Below are some records. Write out the line that contains "Given: Click the 25分 duration tag for 本地存储" and all lines after it, exactly, but not the pictures.

:: DATASET RECORDS ::

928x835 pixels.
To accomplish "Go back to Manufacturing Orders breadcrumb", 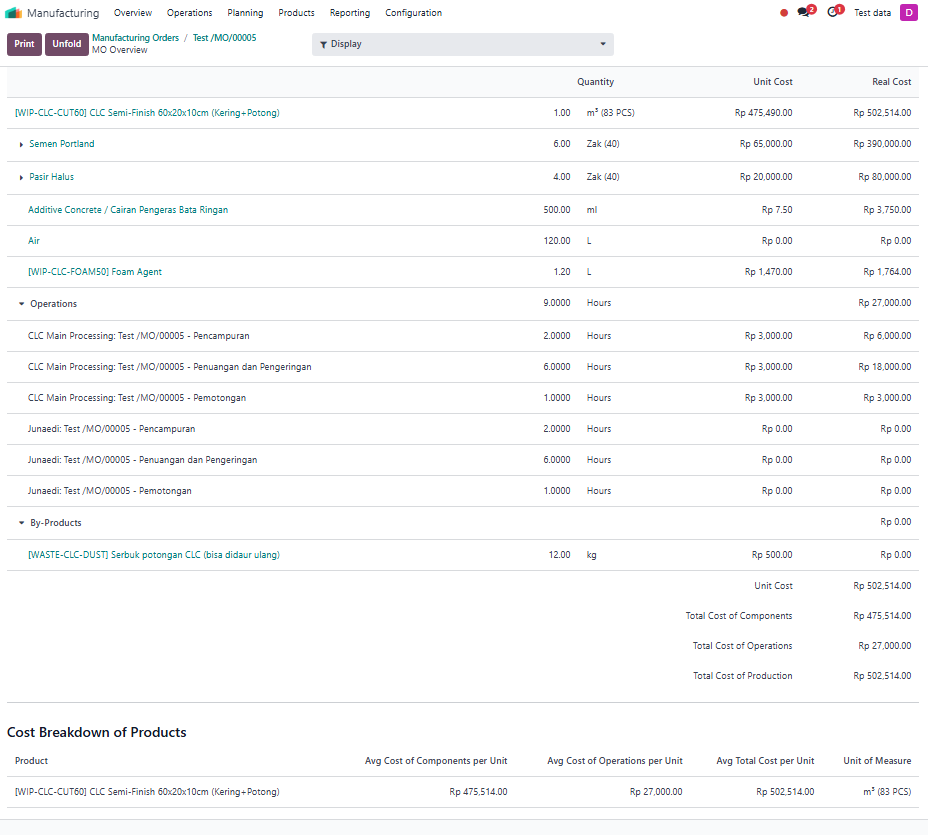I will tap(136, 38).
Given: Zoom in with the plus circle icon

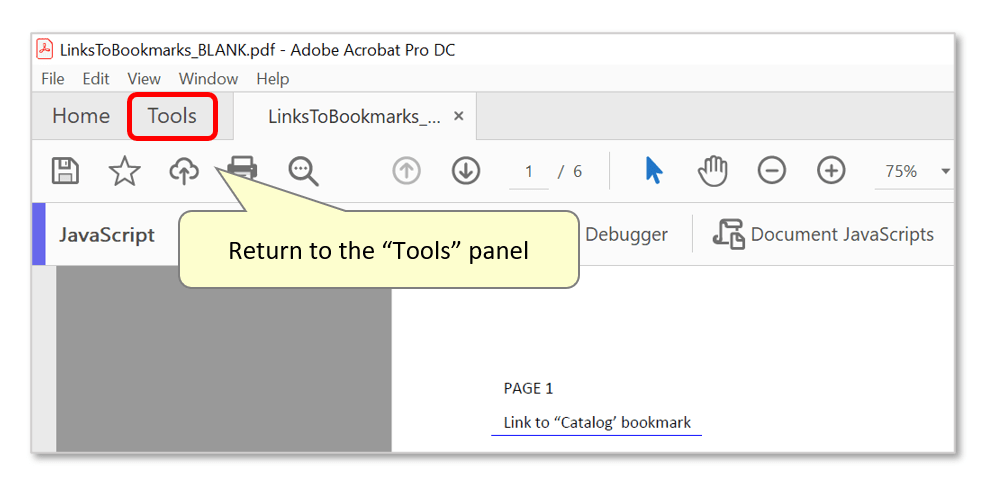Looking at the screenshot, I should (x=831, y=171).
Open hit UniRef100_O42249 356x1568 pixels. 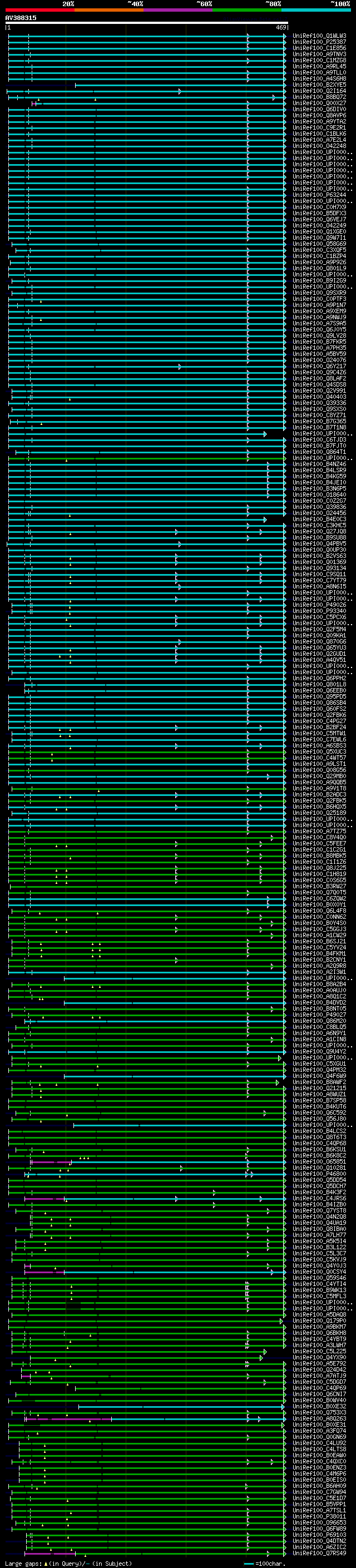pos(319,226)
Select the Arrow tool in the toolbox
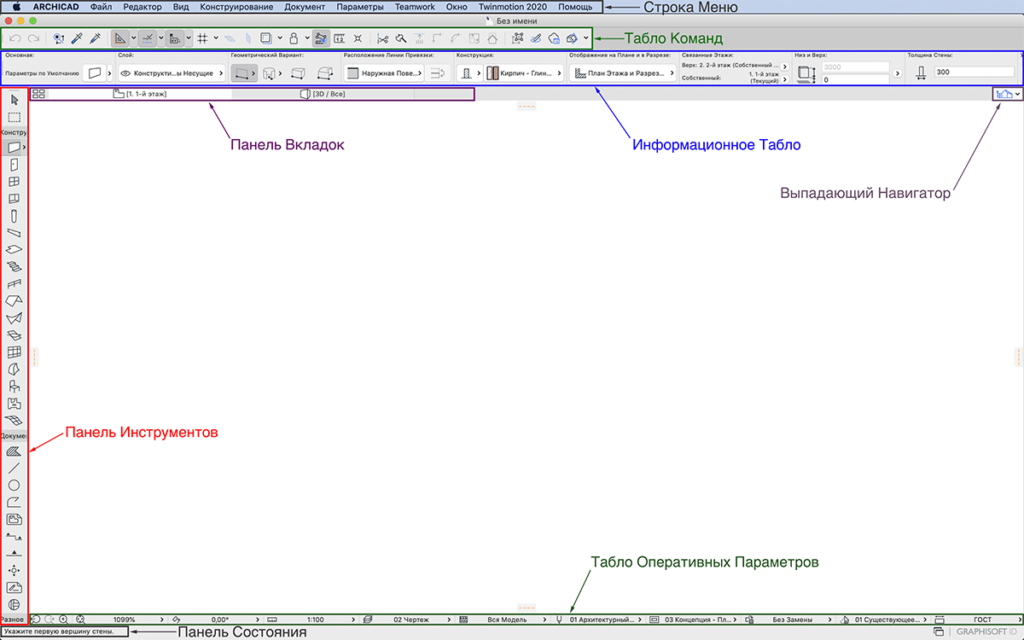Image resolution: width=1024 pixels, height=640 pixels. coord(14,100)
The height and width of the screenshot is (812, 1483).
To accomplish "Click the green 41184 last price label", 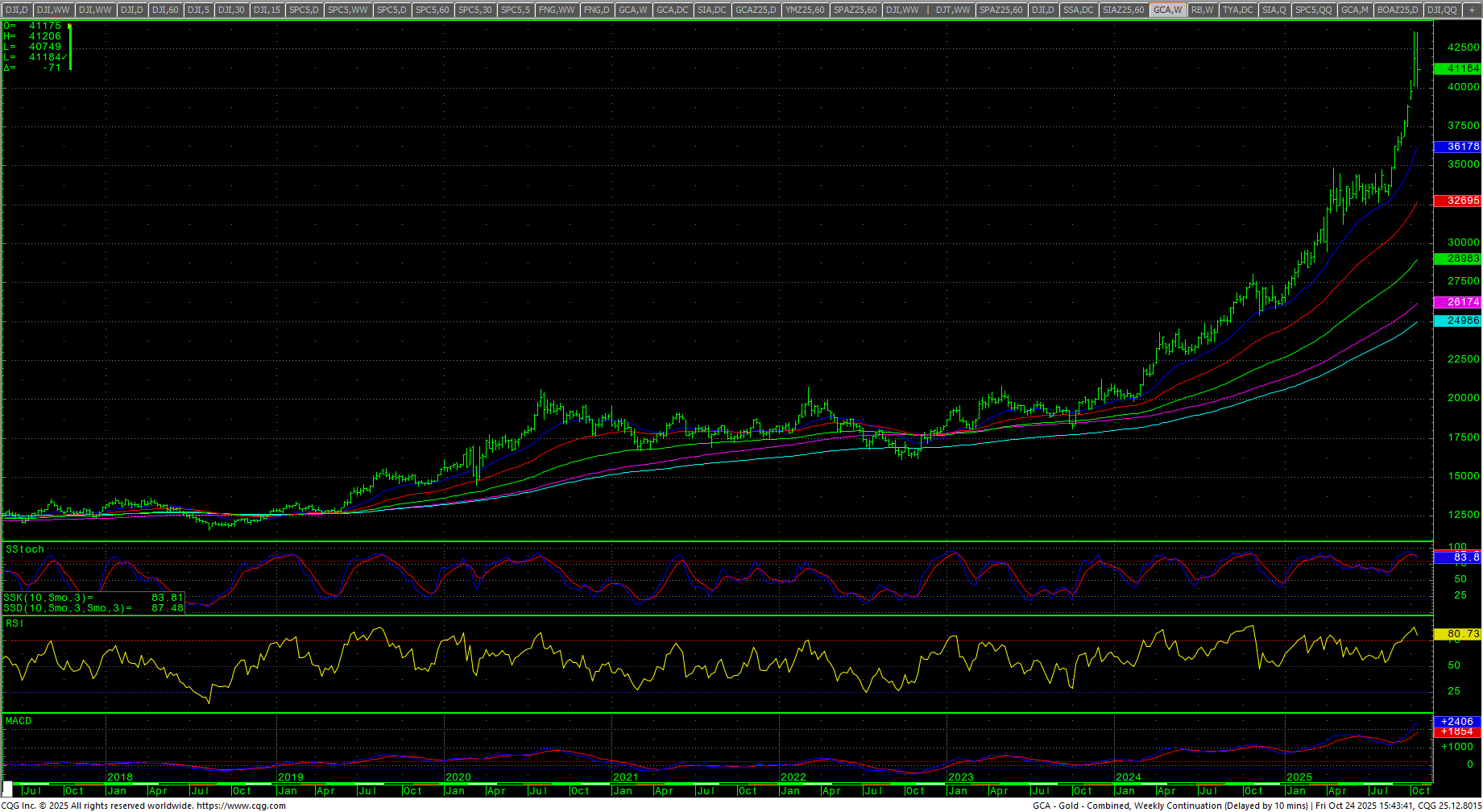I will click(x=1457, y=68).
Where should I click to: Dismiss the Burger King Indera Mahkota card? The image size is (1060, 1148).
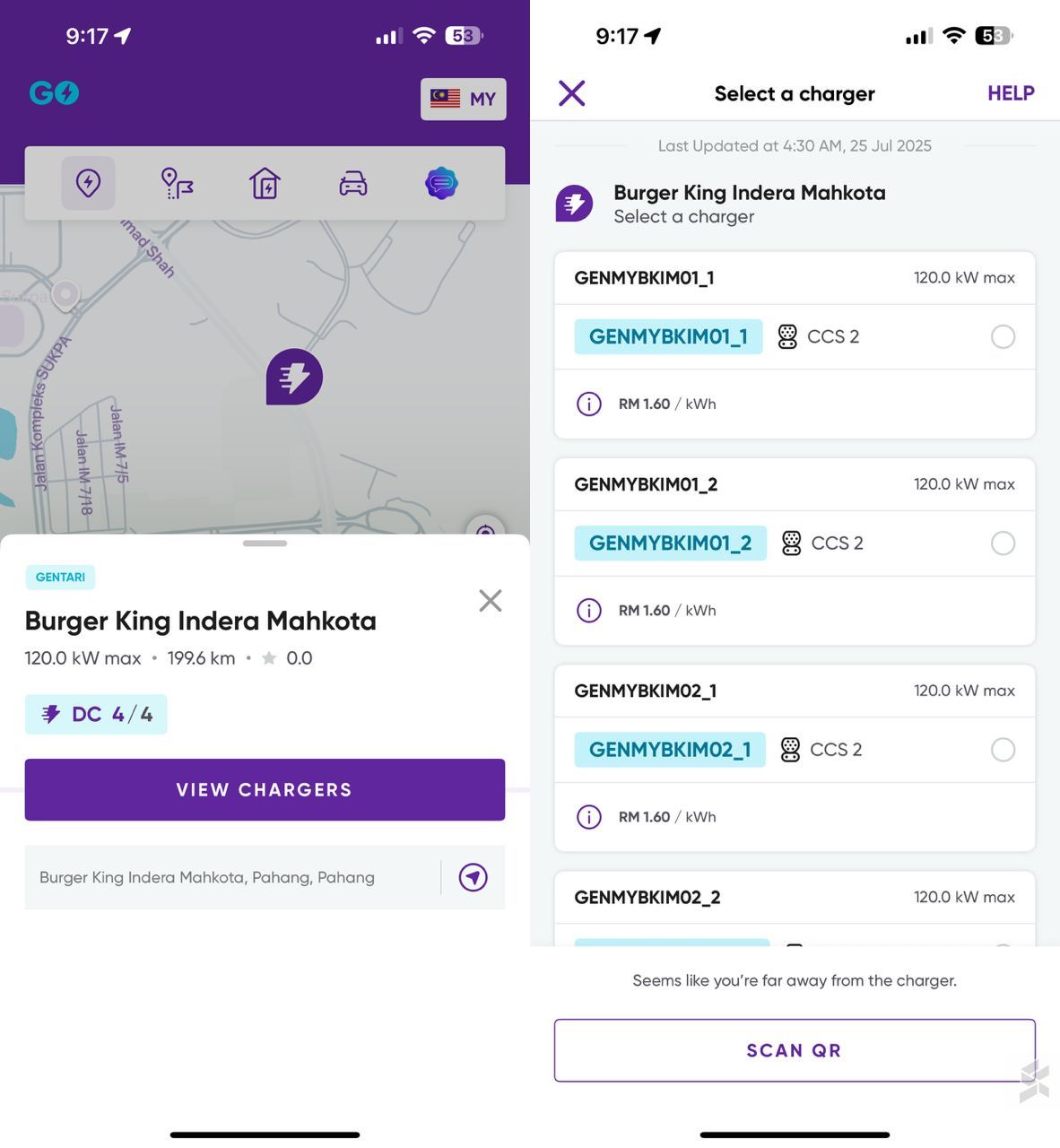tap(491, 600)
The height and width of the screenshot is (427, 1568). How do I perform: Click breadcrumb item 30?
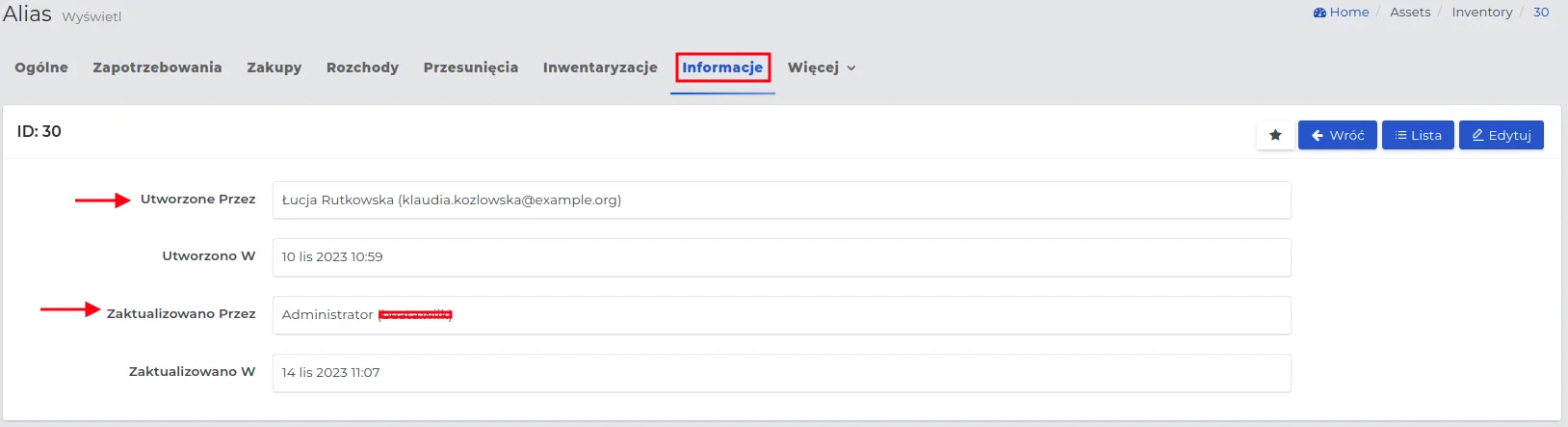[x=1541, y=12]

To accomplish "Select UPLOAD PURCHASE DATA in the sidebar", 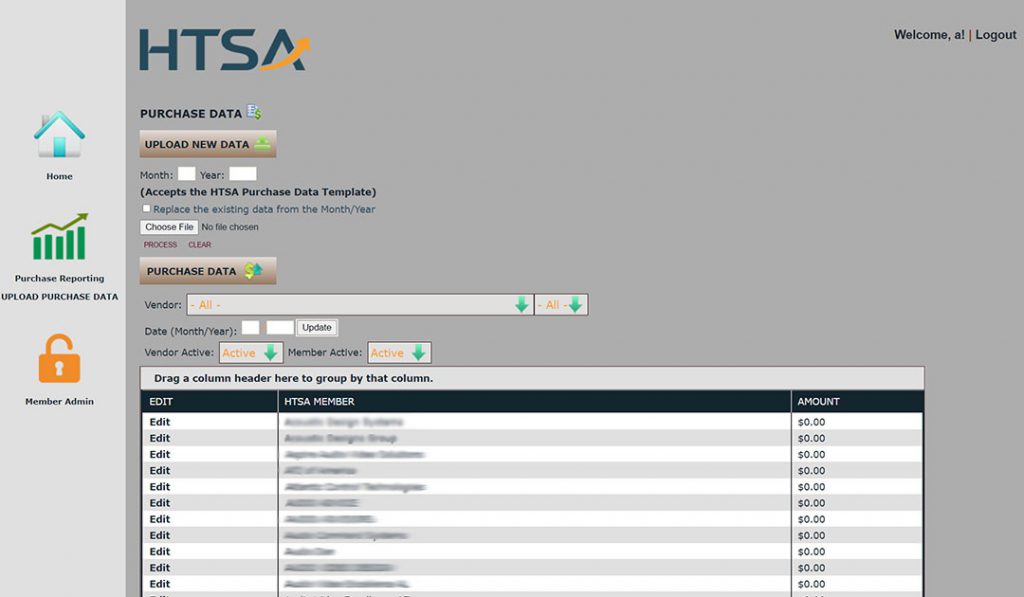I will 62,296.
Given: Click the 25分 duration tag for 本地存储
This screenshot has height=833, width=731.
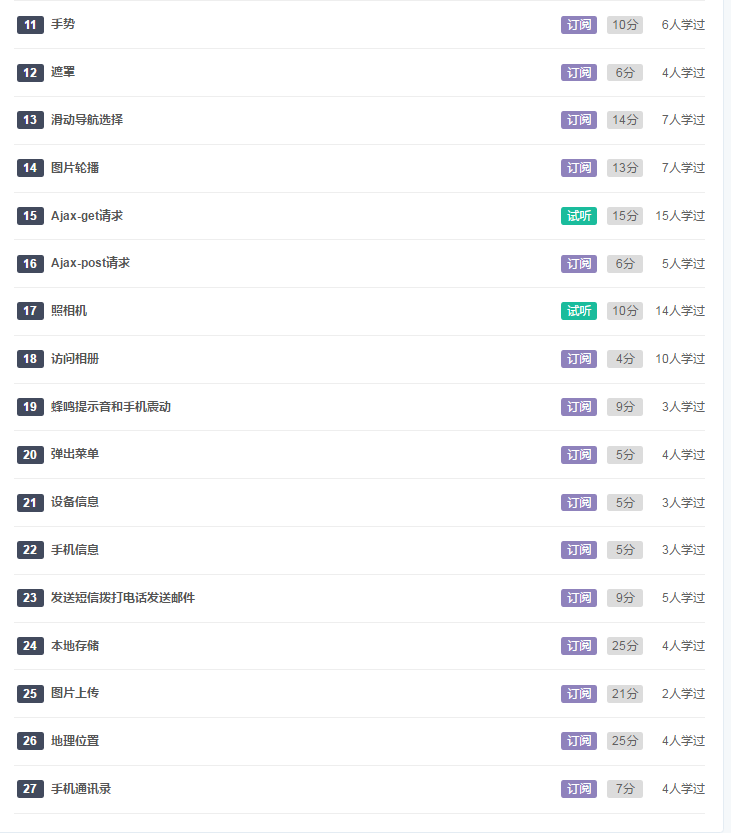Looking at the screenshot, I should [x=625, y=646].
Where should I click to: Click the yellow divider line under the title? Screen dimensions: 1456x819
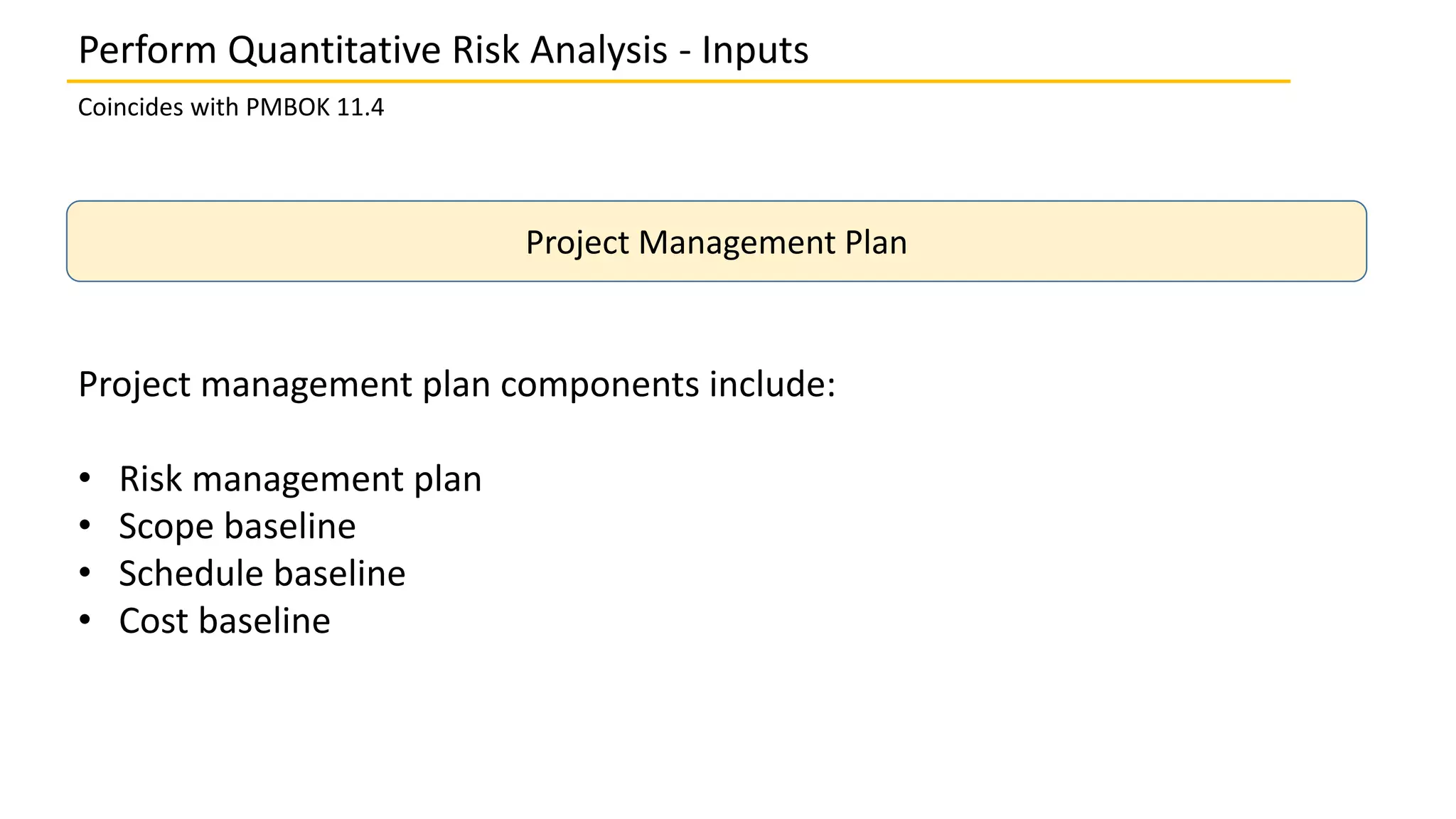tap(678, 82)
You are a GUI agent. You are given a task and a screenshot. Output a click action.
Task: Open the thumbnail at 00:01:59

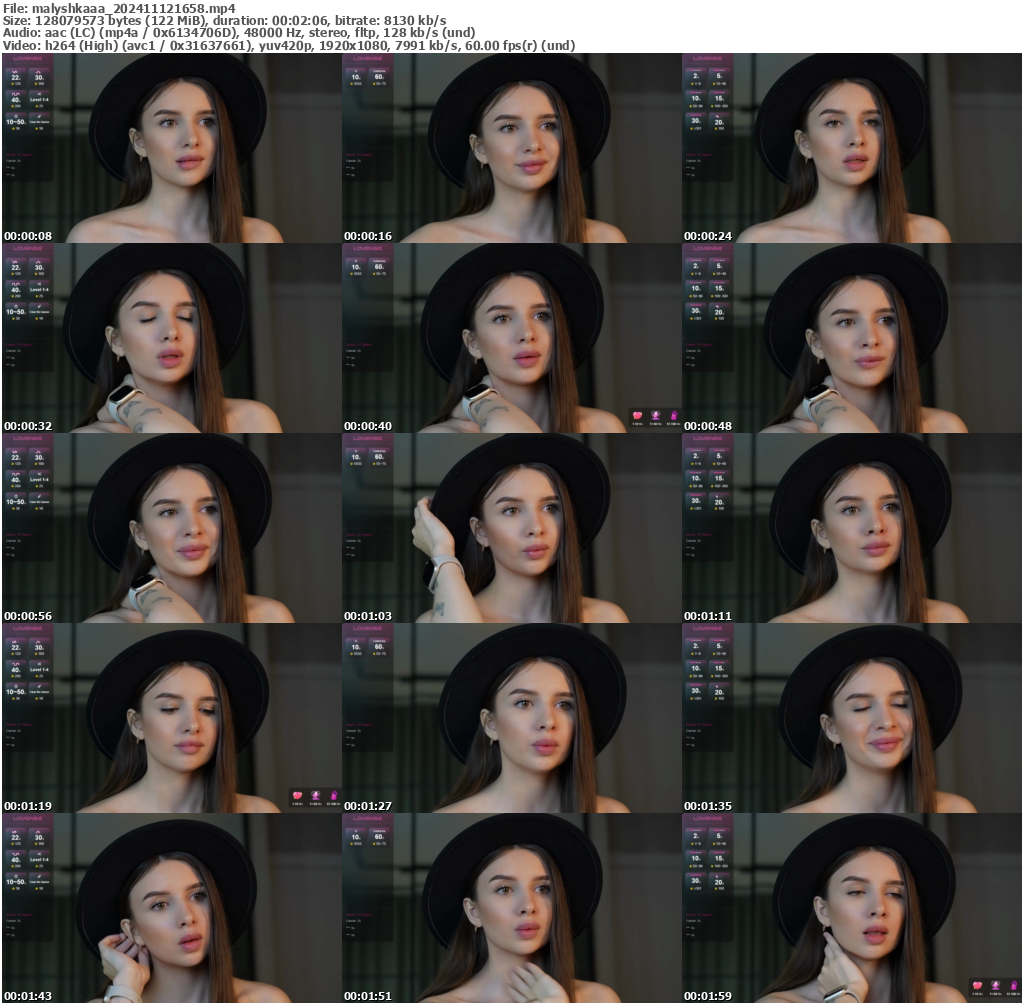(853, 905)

:::

- **ANSWER SECTION**
Given: Click the 25分 duration tag for 本地存储
This screenshot has height=833, width=731.
Looking at the screenshot, I should [x=625, y=646].
Where should I click to: Click the yellow divider line under the title? Screen dimensions: 1456x819
tap(678, 82)
You are a GUI agent. You are given a task and a screenshot. Output a click action.
Task: Open the thumbnail at 00:01:59

(853, 905)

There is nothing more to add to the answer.